TO DO: Where the line containing "Click the table filter funnel icon" appears in the records below, begin there and repeat each line exactly through the final one, dropping all pictures.

DATASET EXCERPTS:
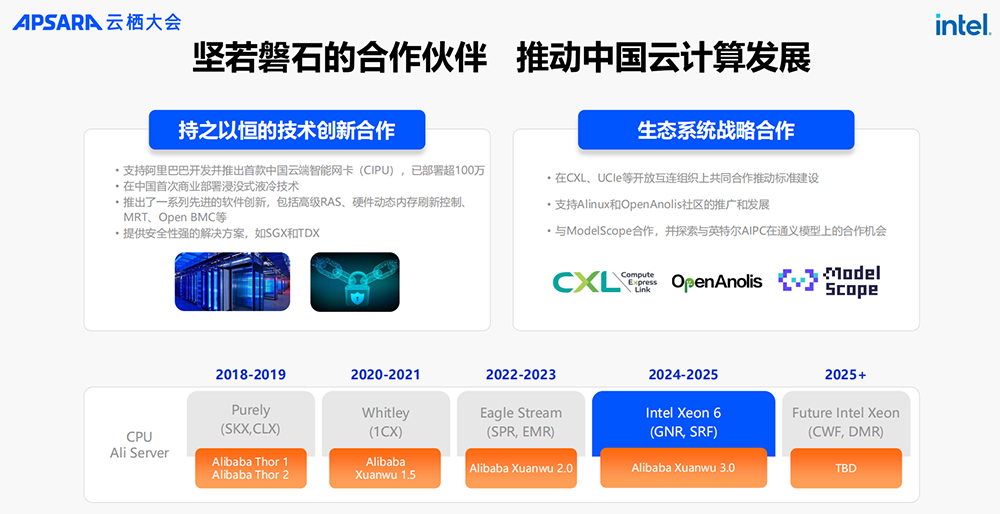The image size is (1000, 514).
Task: Click the Alibaba Thor 1 / Thor 2 box
Action: pyautogui.click(x=250, y=468)
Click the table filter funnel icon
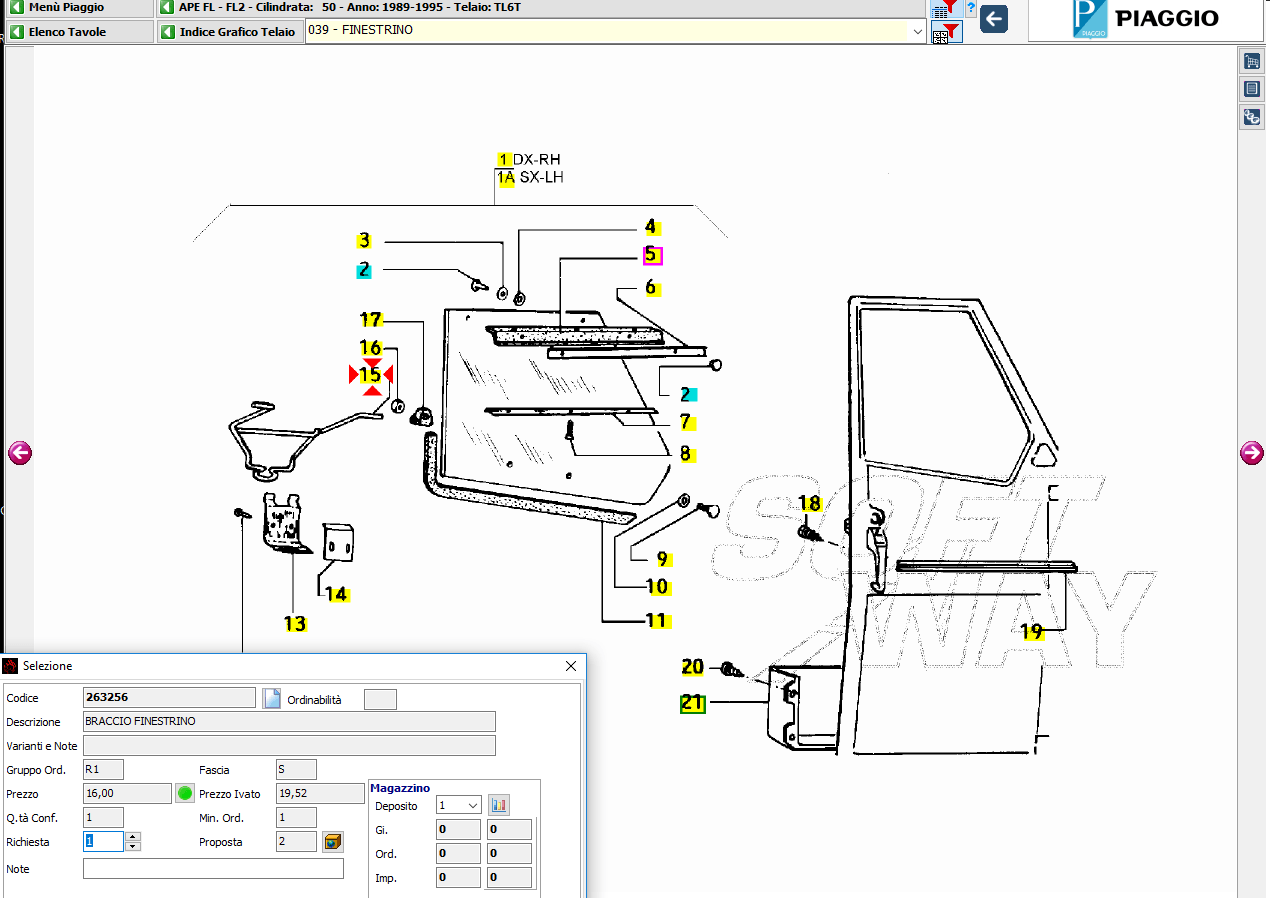This screenshot has height=898, width=1270. 944,10
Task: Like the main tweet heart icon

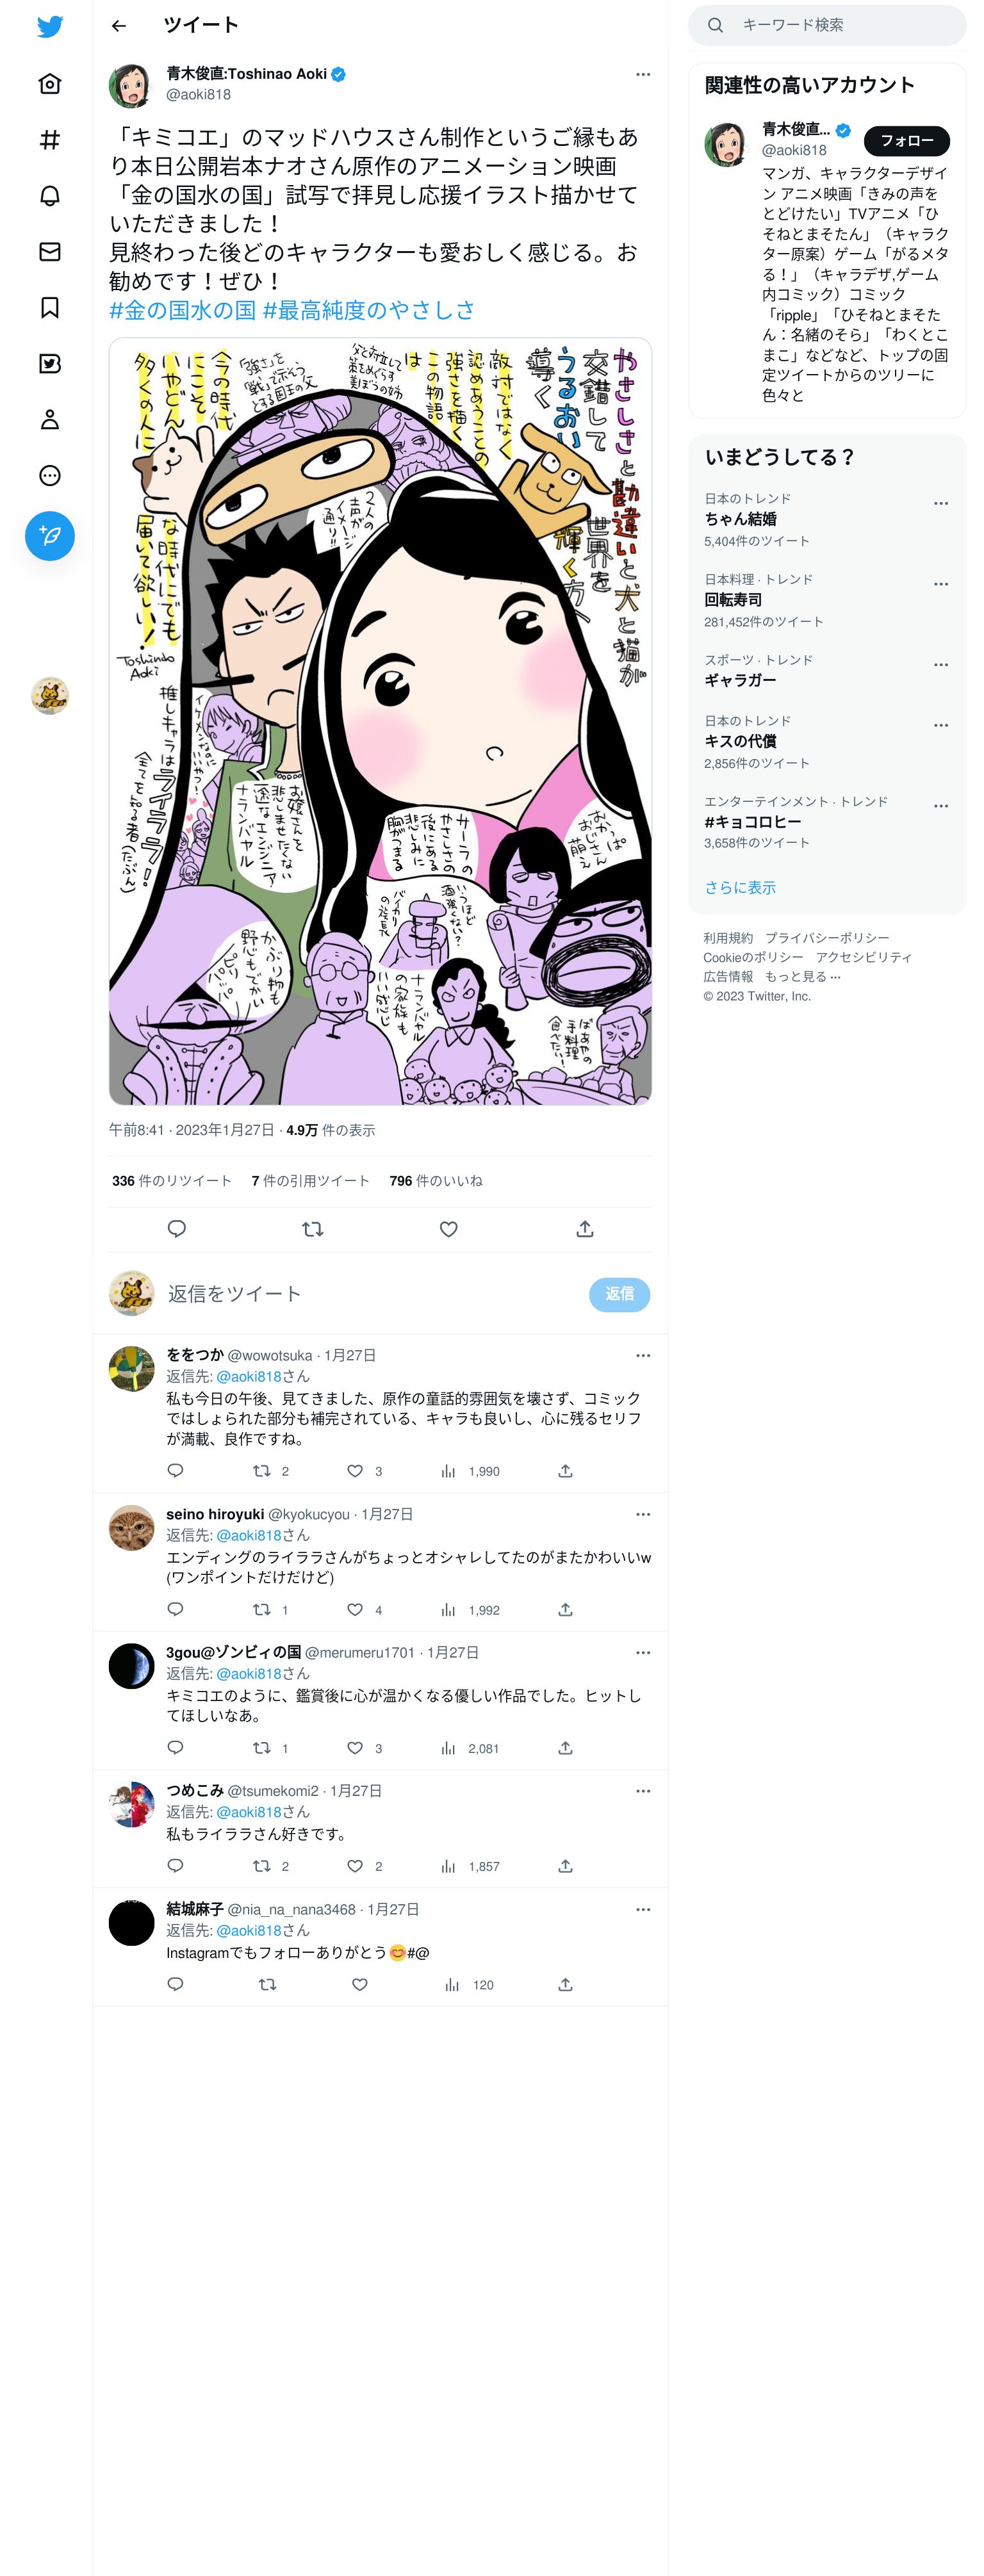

TASK RESPONSE:
Click the table filter funnel icon
This screenshot has height=898, width=1270. 944,10
Task: Like the main tweet heart icon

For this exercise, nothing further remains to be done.